Redaksi Pewarta.co.id
Jumat, Juli 11, 2025
Perkecil teks Perbesar teks
![]() |
Ilustrasi. Anak-anak memainkan game online pada perangkat PC. (Foto: Dok. Thx4Stock/Canva) |
PEWARTA.CO.ID — Pemerintah melalui Kementerian Komunikasi dan Digital (Komdigi) mulai bergerak cepat untuk menghadirkan ruang digital yang lebih aman bagi generasi muda.
Salah satu upayanya adalah menyiapkan sistem klasifikasi atau rating khusus untuk game online (gim) yang ramah anak, menyusul kekhawatiran orang tua atas maraknya konten gim yang dinilai belum sesuai usia anak-anak dan remaja.
Langkah ini diperkuat dengan hadirnya Peraturan Pemerintah Nomor 17 Tahun 2025 tentang Tata Kelola Penyelenggaraan Sistem Elektronik dalam Pelindungan Anak (PP TUNAS), yang secara resmi mewajibkan semua penyelenggara sistem elektronik (PSE)—termasuk pengembang dan penerbit gim—untuk menerapkan klasifikasi usia secara ketat dan bertanggung jawab.
“Kita ingin industri gim di Indonesia terus tumbuh secara sehat, tetapi pada saat yang sama, kami juga menerima banyak sekali keluhan dari para orang tua tentang konten-konten yang tidak sesuai untuk anak-anak,” kata Menkomdigi Meutya Hafid, dikutip dari laman resmi, Minggu (6/7/2025).
Dalam pernyataan resminya, Meutya menegaskan bahwa pemerintah tidak berniat melarang peredaran gim tertentu. Namun, penundaan akses akan diberlakukan bagi pengguna yang belum memenuhi batas usia. Ini dimaksudkan sebagai bentuk tanggung jawab bersama, bukan sebagai bentuk sensor.
“Kami tidak melarang gim, tetapi kami menunda akses konten kepada pengguna yang belum cukup usia. Ini bukan soal sensor, tapi soal tanggung jawab bersama dalam menciptakan ruang digital yang aman dan sehat,” tambahnya.
Sebagai contoh, gim dengan konten kekerasan atau kecanduan tinggi hanya bisa dimainkan oleh pengguna berusia 16 tahun ke atas dengan pendampingan, dan secara bebas setelah mencapai usia 18 tahun.

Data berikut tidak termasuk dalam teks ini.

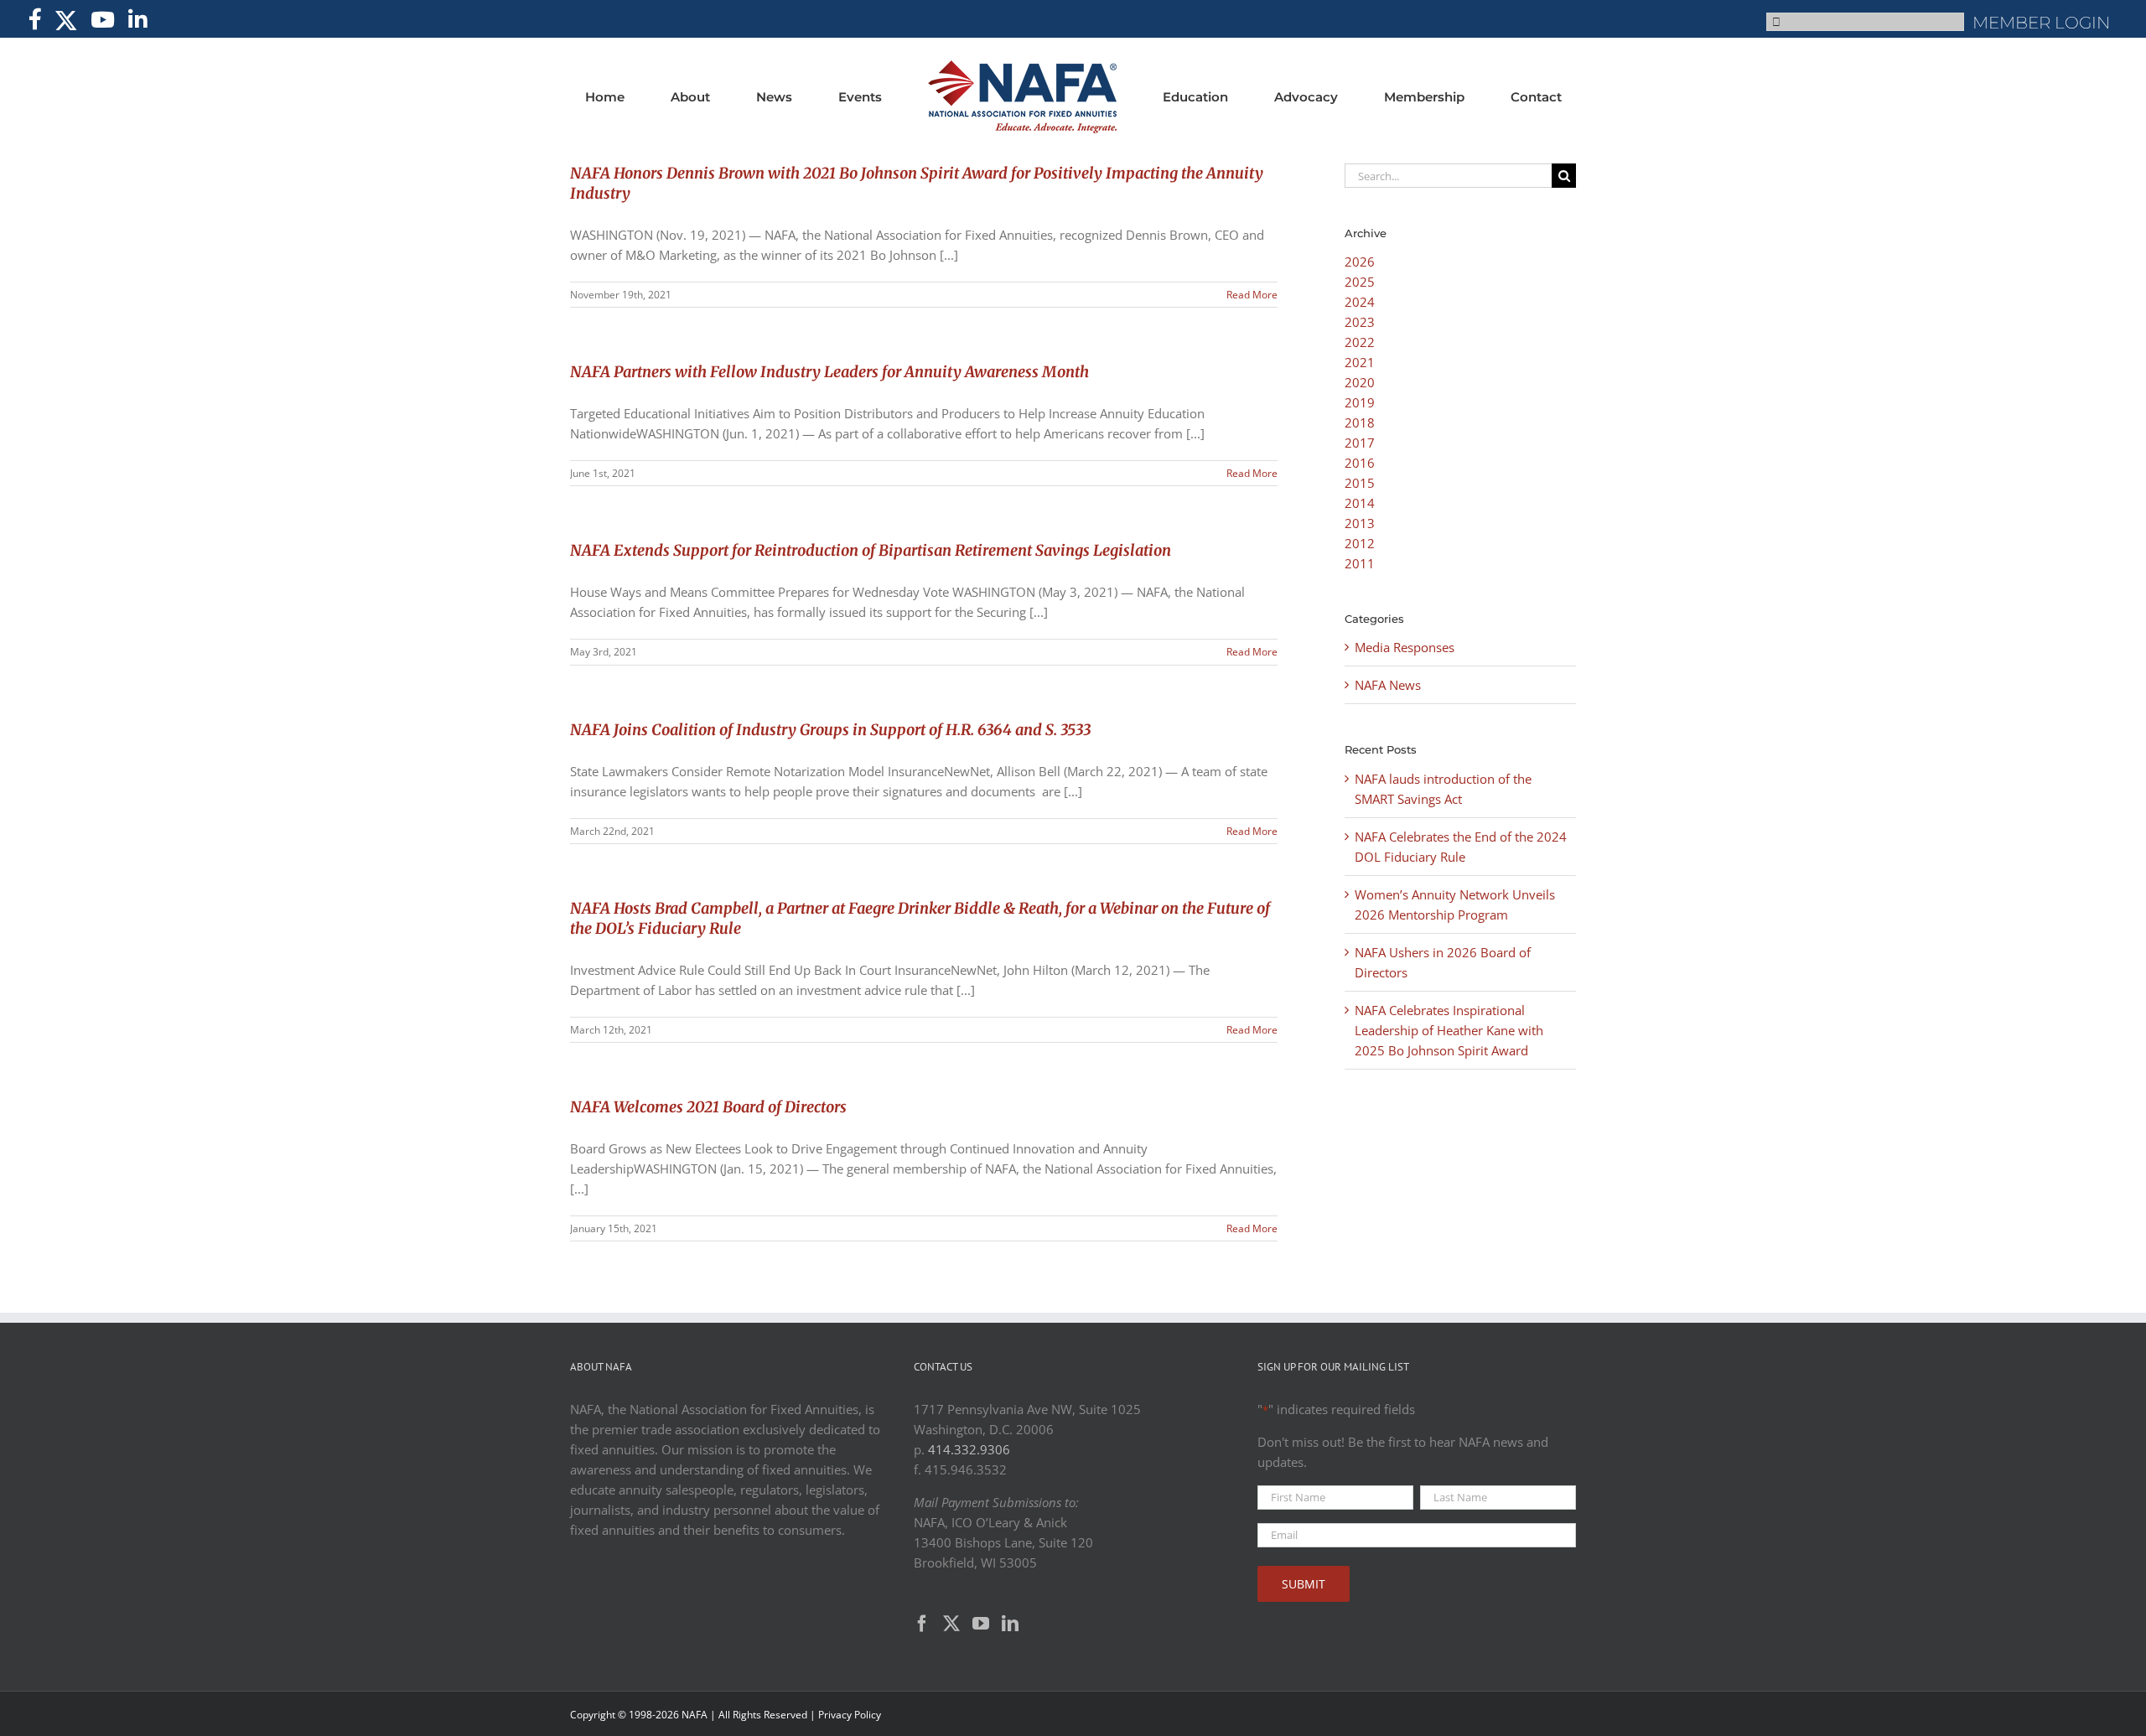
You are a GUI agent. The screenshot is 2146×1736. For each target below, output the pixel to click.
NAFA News (1388, 684)
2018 (1360, 422)
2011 (1360, 563)
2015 (1360, 482)
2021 (1360, 362)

Untuk mendukung pengawasan ini, pemerintah akan mengoptimalkan Indonesia Game Rating System (IGRS) sebagai acuan resmi. IGRS berfungsi tidak hanya sebagai alat bantu bagi orang tua dalam mengontrol akses anak ke gim, tetapi juga sebagai perisai hukum bagi para pelaku industri gim di tanah air.
“IGRS bukan hanya alat bantu untuk orang tua, tapi juga pelindung bagi industri. Dengan menerapkan klasifikasi usia secara jujur, pengembang dan penerbit bisa menghindari risiko pelanggaran hukum,” jelas Meutya.
Aturan baru ini direncanakan mulai diberlakukan secara penuh pada tahun 2026. Sebelum itu, Komdigi akan menjalankan masa transisi dengan gencar melakukan sosialisasi dan diskusi bersama para pengembang gim, agar penerapan sistem rating dapat berjalan efektif dan selaras dengan misi utama: melindungi anak di ruang digital.
Kerja sama juga dilakukan dengan pihak internasional. Komdigi menjalin kemitraan dengan International Age Rating Coalition (IARC), agar sistem klasifikasi di Indonesia dapat sejalan dengan standar global, tanpa mengesampingkan nilai-nilai lokal yang dijunjung masyarakat Indonesia.
Selama ini, klasifikasi gim di Indonesia masih merujuk pada Peraturan Menteri Komunikasi dan Informatika Nomor 2 Tahun 2024, yang memberikan kebebasan bagi pengembang untuk mengelompokkan gim berdasarkan konten dan usia pengguna secara mandiri. Namun, sistem ini dinilai kurang ketat dan belum mampu memberikan perlindungan maksimal terhadap anak-anak dari konten yang tidak sesuai.
Dengan diberlakukannya regulasi baru melalui PP TUNAS dan sistem IGRS yang lebih tegas, pemerintah berharap klasifikasi game online dapat dilaksanakan lebih konsisten dan bertanggung jawab. Tidak hanya memberikan perlindungan, tapi juga mendukung pertumbuhan industri gim nasional yang lebih sehat dan berdaya saing global.